Debunked: Putin’s 'Bond villain' house doesn’t exist
Two pictures of a white, futuristic building in a forest went briefly viral in early April with the false claim that the building belonged to Russian president Vladimir Putin.
The images were shared by the Twitter account @HiraethResists with the hashtag #EvilBuildings on 4 April. The caption said that it was “Putin’s house in Sochi”. That tweet was liked more than 33,000 times and retweeted more than 12,000 times. One tweet retweeting the original and making a reference to Putin as a Bond villain got over 6,000 likes.
I always spare just a little grudging admiration for the depth of Putin's commitment to life as a Bond villain. https://t.co/caRWauryYC— Dan McLaughlin (@baseballcrank) April 5, 2021
Why it’s false
The images aren’t actually photos, although they certainly look realistic.
It’s a concept visualisation, an imagining of what a house owned by Putin could look like.
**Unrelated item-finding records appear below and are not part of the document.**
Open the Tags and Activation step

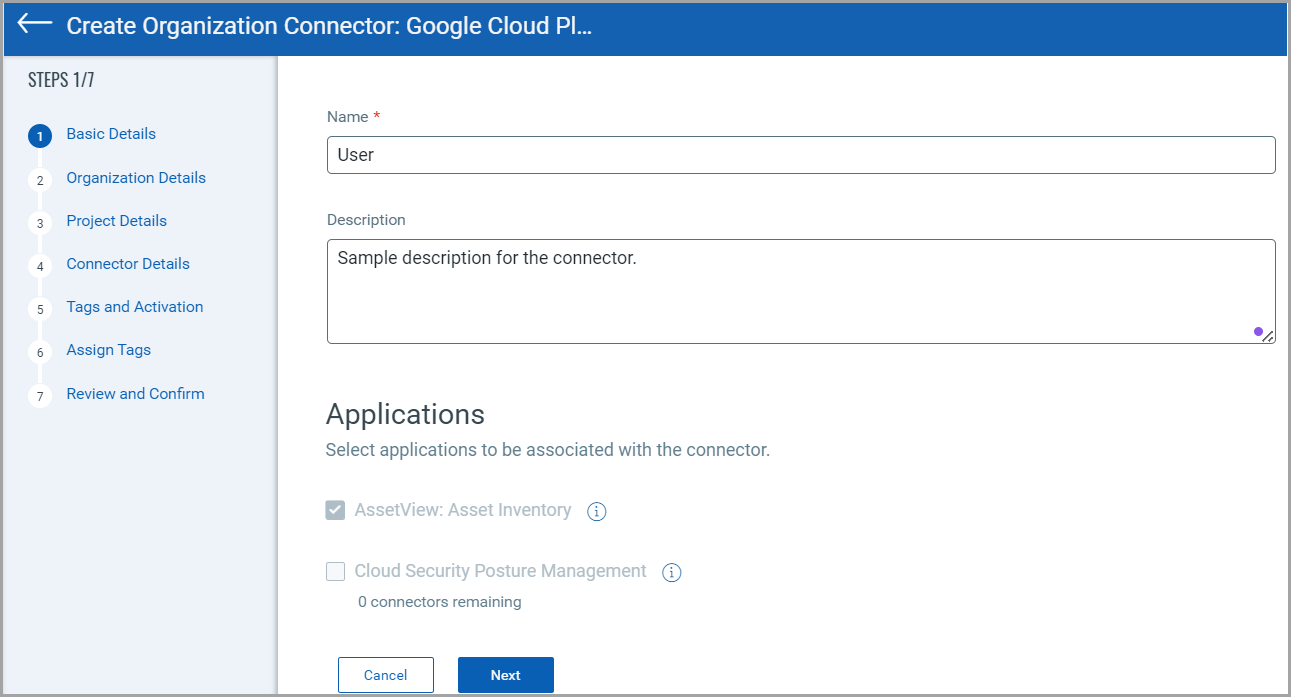pyautogui.click(x=134, y=307)
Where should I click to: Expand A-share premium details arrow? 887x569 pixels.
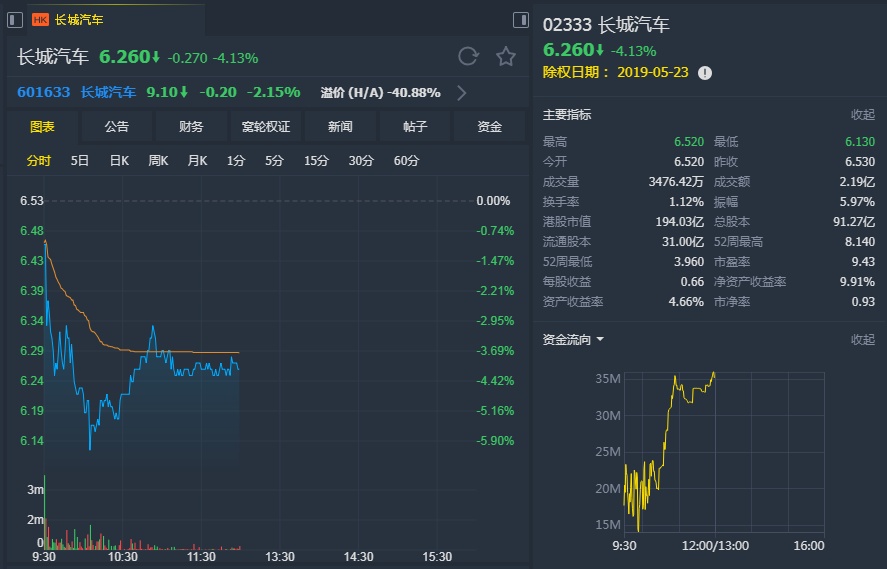click(x=461, y=93)
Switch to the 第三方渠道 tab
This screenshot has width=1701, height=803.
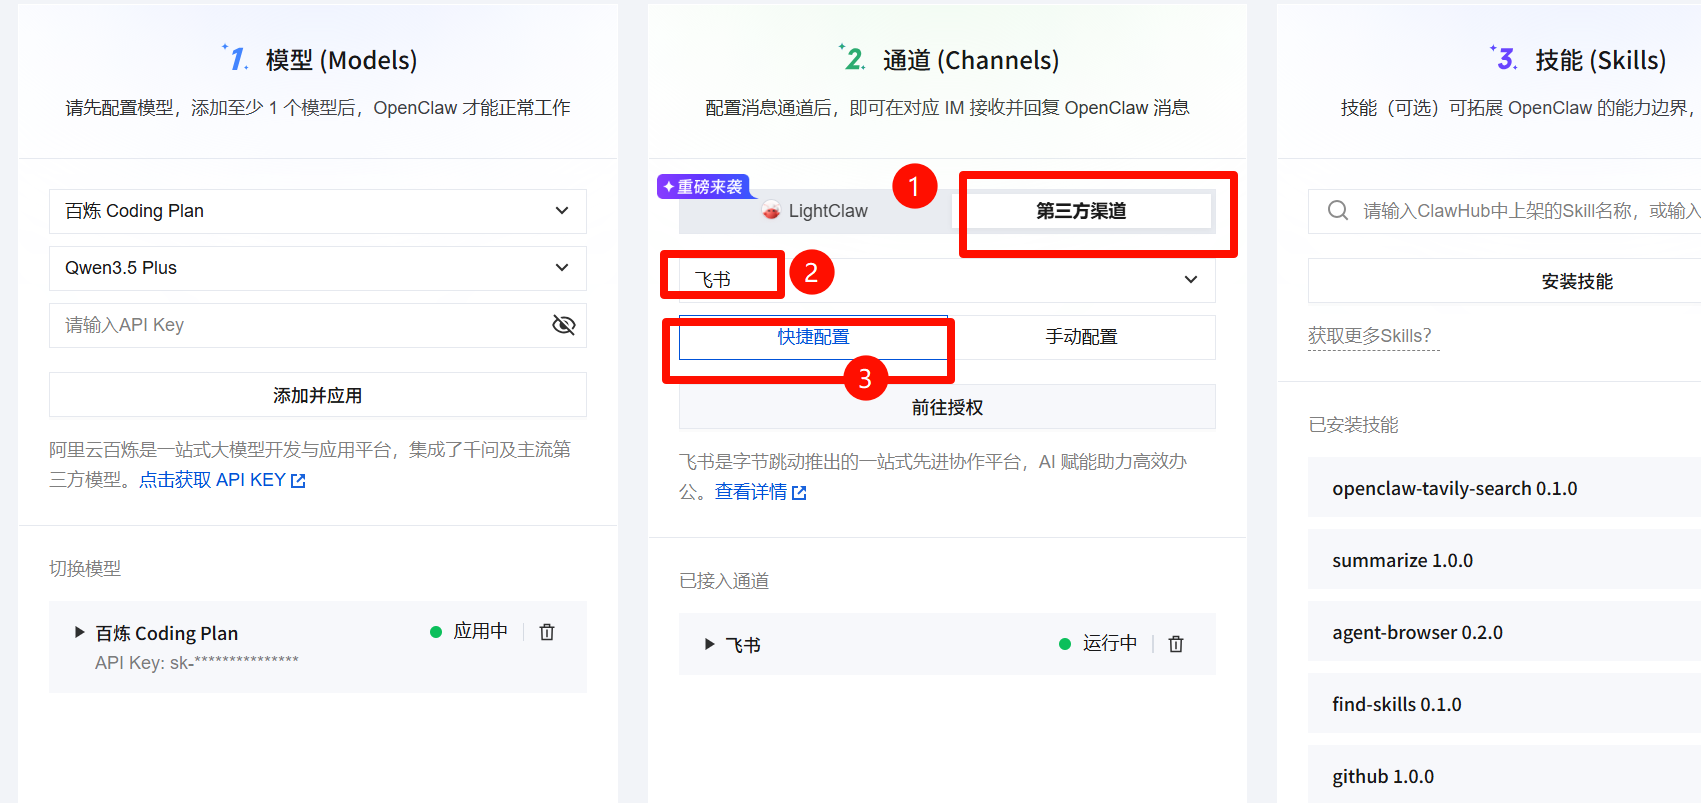tap(1081, 211)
A reverse image search leads for example to this article in the online design magazine designboom, which described this house as a “radical work [suggesting] the atmosphere of a villainous hideout.”
The images first appeared online on 25 January this year on the Instagram account of Roman Vlasov, a Russian architect and interior designer, who was name-checked in the viral tweet. The confusion likely arose from Vlasov’s own caption on his Instagram post, which gave the images the title ‘Putin house’, and added, “or a story about what his villa might look like.”
One of the posts translates quite literally Vlasov’s original caption, without adding the fact that it’s simply a concept design rather than a building that already exists.
Since the images went viral, Roman Vlasov has decided to take advantage of their notoriety, and has put them up for sale as a digital artwork, or NFT.